### [WORK TASK]
The answer should be an exact copy of the data.

### [INPUT]
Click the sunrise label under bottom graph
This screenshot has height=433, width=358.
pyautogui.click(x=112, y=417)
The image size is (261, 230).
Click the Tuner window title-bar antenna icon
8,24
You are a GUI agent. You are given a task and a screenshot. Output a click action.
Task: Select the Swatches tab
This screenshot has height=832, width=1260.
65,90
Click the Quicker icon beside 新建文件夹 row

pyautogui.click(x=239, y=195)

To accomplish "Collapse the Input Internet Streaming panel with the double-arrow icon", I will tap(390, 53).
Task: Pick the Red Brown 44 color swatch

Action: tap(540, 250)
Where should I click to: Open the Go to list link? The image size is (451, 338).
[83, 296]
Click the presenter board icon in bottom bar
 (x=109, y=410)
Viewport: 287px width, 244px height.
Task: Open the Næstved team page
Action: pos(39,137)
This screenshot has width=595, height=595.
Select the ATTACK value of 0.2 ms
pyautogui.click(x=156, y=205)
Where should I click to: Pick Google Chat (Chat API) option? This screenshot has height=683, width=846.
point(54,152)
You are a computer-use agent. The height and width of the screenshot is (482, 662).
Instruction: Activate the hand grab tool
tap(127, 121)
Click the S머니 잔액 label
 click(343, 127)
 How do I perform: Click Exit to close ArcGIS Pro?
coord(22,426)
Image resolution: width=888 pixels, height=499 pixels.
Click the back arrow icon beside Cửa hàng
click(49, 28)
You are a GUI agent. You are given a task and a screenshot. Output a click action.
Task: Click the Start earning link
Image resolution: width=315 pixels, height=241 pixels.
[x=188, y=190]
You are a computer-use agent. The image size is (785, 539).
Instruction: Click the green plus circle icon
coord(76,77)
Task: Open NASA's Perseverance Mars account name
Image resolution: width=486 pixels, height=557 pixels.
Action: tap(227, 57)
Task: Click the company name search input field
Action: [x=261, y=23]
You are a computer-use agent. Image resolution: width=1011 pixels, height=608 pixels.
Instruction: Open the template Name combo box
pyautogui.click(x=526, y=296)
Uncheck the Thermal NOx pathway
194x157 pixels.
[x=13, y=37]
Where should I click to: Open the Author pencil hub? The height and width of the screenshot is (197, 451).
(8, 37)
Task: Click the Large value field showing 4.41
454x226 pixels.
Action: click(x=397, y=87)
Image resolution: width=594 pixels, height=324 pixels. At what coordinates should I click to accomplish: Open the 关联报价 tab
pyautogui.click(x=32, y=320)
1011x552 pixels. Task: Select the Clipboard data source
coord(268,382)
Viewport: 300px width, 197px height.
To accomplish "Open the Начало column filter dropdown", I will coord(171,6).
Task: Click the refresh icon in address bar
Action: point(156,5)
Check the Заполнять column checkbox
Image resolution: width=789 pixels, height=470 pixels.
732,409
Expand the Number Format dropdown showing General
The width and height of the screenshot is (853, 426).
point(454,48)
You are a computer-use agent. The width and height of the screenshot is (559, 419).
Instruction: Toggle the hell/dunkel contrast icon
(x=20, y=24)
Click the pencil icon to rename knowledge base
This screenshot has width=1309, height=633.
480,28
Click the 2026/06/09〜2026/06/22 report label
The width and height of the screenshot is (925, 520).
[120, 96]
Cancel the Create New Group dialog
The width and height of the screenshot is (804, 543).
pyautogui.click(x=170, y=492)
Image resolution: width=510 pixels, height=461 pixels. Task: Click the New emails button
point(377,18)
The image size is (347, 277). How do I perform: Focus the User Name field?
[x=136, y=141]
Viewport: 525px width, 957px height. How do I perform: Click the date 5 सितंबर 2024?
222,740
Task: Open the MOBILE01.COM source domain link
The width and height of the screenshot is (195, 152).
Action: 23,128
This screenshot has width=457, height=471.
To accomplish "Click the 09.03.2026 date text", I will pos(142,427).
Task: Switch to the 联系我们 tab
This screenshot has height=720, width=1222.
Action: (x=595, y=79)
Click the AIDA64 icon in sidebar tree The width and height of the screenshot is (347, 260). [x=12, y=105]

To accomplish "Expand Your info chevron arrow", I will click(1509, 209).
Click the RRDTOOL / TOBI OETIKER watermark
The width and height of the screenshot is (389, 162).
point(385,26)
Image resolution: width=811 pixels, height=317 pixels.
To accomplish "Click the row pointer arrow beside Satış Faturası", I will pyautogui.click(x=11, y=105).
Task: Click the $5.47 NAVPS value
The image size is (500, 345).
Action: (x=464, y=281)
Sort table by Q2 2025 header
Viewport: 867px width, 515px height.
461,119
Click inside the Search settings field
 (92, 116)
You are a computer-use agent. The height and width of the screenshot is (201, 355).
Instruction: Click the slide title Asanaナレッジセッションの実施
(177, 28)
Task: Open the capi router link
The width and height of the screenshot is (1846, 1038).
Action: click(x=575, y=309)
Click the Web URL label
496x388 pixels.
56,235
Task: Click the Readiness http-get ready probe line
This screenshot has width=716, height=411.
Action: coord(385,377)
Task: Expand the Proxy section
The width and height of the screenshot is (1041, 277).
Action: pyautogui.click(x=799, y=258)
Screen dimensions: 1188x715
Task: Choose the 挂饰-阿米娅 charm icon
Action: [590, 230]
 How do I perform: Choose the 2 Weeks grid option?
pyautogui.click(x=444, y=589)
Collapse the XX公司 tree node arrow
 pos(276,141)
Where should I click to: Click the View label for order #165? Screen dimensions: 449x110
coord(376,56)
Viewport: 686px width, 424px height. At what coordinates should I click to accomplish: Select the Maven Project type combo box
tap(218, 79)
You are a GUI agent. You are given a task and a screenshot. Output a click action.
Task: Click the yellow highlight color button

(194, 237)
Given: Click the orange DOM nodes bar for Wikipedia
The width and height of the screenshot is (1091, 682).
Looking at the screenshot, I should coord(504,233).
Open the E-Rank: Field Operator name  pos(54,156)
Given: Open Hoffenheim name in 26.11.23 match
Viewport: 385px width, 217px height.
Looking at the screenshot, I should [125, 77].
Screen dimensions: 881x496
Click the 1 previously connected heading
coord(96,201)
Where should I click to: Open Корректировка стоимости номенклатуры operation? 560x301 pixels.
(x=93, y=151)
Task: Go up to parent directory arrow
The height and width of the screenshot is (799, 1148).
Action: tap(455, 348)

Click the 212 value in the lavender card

### [SOLUTION TO THE EXERCISE]
Click the sunrise label under bottom graph
This screenshot has height=433, width=358.
pyautogui.click(x=112, y=417)
The image size is (261, 230).
Click the Tuner window title-bar antenna icon
8,24
You are a GUI agent. You are given a task and a screenshot. Output a click action.
Task: Select the Swatches tab
This screenshot has height=832, width=1260.
65,90
Click the Quicker icon beside 新建文件夹 row

pyautogui.click(x=239, y=195)

To accomplish "Collapse the Input Internet Streaming panel with the double-arrow icon", I will tap(390, 53).
Task: Pick the Red Brown 44 color swatch

Action: tap(540, 250)
Where should I click to: Open the Go to list link? The image size is (451, 338).
[83, 296]
Click the presenter board icon in bottom bar
 (x=109, y=410)
Viewport: 287px width, 244px height.
Task: Open the Næstved team page
Action: pos(39,137)
This screenshot has width=595, height=595.
Select the ATTACK value of 0.2 ms
pyautogui.click(x=156, y=205)
Where should I click to: Pick Google Chat (Chat API) option? This screenshot has height=683, width=846.
point(54,152)
You are a computer-use agent. The height and width of the screenshot is (482, 662).
Instruction: Activate the hand grab tool
tap(127, 121)
Click the S머니 잔액 label
 click(343, 127)
 How do I perform: Click Exit to close ArcGIS Pro?
coord(22,426)
Image resolution: width=888 pixels, height=499 pixels.
Click the back arrow icon beside Cửa hàng
click(49, 28)
You are a GUI agent. You are given a task and a screenshot. Output a click action.
Task: Click the Start earning link
Image resolution: width=315 pixels, height=241 pixels.
[x=188, y=190]
You are a computer-use agent. The image size is (785, 539).
Instruction: Click the green plus circle icon
coord(76,77)
Task: Open NASA's Perseverance Mars account name
Image resolution: width=486 pixels, height=557 pixels.
Action: tap(227, 57)
Task: Click the company name search input field
Action: [x=261, y=23]
You are a computer-use agent. Image resolution: width=1011 pixels, height=608 pixels.
Instruction: Open the template Name combo box
pyautogui.click(x=526, y=296)
Uncheck the Thermal NOx pathway
194x157 pixels.
[x=13, y=37]
Where should I click to: Open the Author pencil hub? The height and width of the screenshot is (197, 451).
(8, 37)
Task: Click the Large value field showing 4.41
454x226 pixels.
Action: click(x=397, y=87)
Image resolution: width=594 pixels, height=324 pixels. At what coordinates should I click to accomplish: Open the 关联报价 tab
pyautogui.click(x=32, y=320)
1011x552 pixels. Task: Select the Clipboard data source
coord(268,382)
Viewport: 300px width, 197px height.
To accomplish "Open the Начало column filter dropdown", I will coord(171,6).
Task: Click the refresh icon in address bar
Action: point(156,5)
Check the Заполнять column checkbox
Image resolution: width=789 pixels, height=470 pixels.
732,409
Expand the Number Format dropdown showing General
The width and height of the screenshot is (853, 426).
point(454,48)
You are a computer-use agent. The width and height of the screenshot is (559, 419).
Instruction: Toggle the hell/dunkel contrast icon
(x=20, y=24)
Click the pencil icon to rename knowledge base
This screenshot has width=1309, height=633.
480,28
Click the 2026/06/09〜2026/06/22 report label
The width and height of the screenshot is (925, 520).
[120, 96]
Cancel the Create New Group dialog
The width and height of the screenshot is (804, 543).
pyautogui.click(x=170, y=492)
Image resolution: width=510 pixels, height=461 pixels. Task: Click the New emails button
point(377,18)
The image size is (347, 277). How do I perform: Focus the User Name field?
[x=136, y=141]
Viewport: 525px width, 957px height. How do I perform: Click the date 5 सितंबर 2024?
222,740
Task: Open the MOBILE01.COM source domain link
The width and height of the screenshot is (195, 152).
Action: 23,128
This screenshot has width=457, height=471.
To accomplish "Click the 09.03.2026 date text", I will pos(142,427).
Task: Switch to the 联系我们 tab
This screenshot has height=720, width=1222.
Action: (x=595, y=79)
Click the AIDA64 icon in sidebar tree The width and height of the screenshot is (347, 260). [x=12, y=105]

To accomplish "Expand Your info chevron arrow", I will click(1509, 209).
Click the RRDTOOL / TOBI OETIKER watermark
The width and height of the screenshot is (389, 162).
point(385,26)
Image resolution: width=811 pixels, height=317 pixels.
To accomplish "Click the row pointer arrow beside Satış Faturası", I will pyautogui.click(x=11, y=105).
Task: Click the $5.47 NAVPS value
The image size is (500, 345).
Action: (x=464, y=281)
Sort table by Q2 2025 header
Viewport: 867px width, 515px height.
461,119
Click inside the Search settings field
 (92, 116)
You are a computer-use agent. The height and width of the screenshot is (201, 355).
Instruction: Click the slide title Asanaナレッジセッションの実施
(177, 28)
Task: Open the capi router link
The width and height of the screenshot is (1846, 1038).
Action: click(x=575, y=309)
Click the Web URL label
496x388 pixels.
56,235
Task: Click the Readiness http-get ready probe line
This screenshot has width=716, height=411.
Action: coord(385,377)
Task: Expand the Proxy section
The width and height of the screenshot is (1041, 277).
Action: pyautogui.click(x=799, y=258)
Screen dimensions: 1188x715
Task: Choose the 挂饰-阿米娅 charm icon
Action: [590, 230]
 How do I perform: Choose the 2 Weeks grid option?
pyautogui.click(x=444, y=589)
Collapse the XX公司 tree node arrow
 pos(276,141)
Where should I click to: Click the View label for order #165? Screen dimensions: 449x110
coord(376,56)
Viewport: 686px width, 424px height. At what coordinates should I click to accomplish: Select the Maven Project type combo box
tap(218, 79)
You are a GUI agent. You are given a task and a screenshot. Output a click action.
Task: Click the yellow highlight color button

(194, 237)
Given: Click the orange DOM nodes bar for Wikipedia
The width and height of the screenshot is (1091, 682).
Looking at the screenshot, I should coord(504,233).
Open the E-Rank: Field Operator name  pos(54,156)
Given: Open Hoffenheim name in 26.11.23 match
Viewport: 385px width, 217px height.
Looking at the screenshot, I should [125, 77].
Screen dimensions: 881x496
Click the 1 previously connected heading
coord(96,201)
Where should I click to: Open Корректировка стоимости номенклатуры operation? 560x301 pixels.
(x=93, y=151)
Task: Go up to parent directory arrow
The height and width of the screenshot is (799, 1148).
Action: tap(455, 348)

Click the 212 value in the lavender card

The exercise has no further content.